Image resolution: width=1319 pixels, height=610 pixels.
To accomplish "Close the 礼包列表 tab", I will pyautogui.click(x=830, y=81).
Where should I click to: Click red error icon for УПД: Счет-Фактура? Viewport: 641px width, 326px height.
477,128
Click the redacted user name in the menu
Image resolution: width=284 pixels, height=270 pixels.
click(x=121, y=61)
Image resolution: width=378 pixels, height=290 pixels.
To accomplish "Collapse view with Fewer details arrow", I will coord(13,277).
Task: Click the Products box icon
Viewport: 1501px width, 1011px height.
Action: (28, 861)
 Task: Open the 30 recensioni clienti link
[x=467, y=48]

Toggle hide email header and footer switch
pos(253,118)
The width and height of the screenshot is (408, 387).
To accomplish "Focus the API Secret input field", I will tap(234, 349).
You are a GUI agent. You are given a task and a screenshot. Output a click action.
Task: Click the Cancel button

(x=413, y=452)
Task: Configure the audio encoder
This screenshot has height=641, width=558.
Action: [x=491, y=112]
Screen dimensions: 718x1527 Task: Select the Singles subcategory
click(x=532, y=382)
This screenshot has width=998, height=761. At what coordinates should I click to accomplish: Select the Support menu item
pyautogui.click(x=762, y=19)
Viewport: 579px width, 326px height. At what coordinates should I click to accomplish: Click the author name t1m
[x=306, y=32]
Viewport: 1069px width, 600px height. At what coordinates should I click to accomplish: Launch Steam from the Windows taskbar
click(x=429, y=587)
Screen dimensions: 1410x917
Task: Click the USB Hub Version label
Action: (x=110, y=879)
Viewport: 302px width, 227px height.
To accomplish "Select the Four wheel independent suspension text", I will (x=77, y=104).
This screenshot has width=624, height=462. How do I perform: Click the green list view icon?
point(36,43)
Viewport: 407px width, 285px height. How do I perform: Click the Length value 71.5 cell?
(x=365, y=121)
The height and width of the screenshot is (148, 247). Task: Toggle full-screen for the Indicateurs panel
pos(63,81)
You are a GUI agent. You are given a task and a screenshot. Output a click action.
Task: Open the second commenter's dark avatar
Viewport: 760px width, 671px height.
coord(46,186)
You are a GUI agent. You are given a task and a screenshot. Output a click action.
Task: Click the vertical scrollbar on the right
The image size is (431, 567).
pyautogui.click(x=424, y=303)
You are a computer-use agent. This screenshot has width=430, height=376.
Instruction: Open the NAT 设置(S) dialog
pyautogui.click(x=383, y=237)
..............................
WHAT THE TASK REQUIRES:
Wherever a line contains the string "will", copy that line from the data.

SOLUTION:
To accomplish "Close the 礼包列表 tab", I will pyautogui.click(x=830, y=81).
To accomplish "Collapse view with Fewer details arrow", I will coord(13,277).
To accomplish "Focus the API Secret input field", I will tap(234, 349).
To accomplish "Select the Four wheel independent suspension text", I will (x=77, y=104).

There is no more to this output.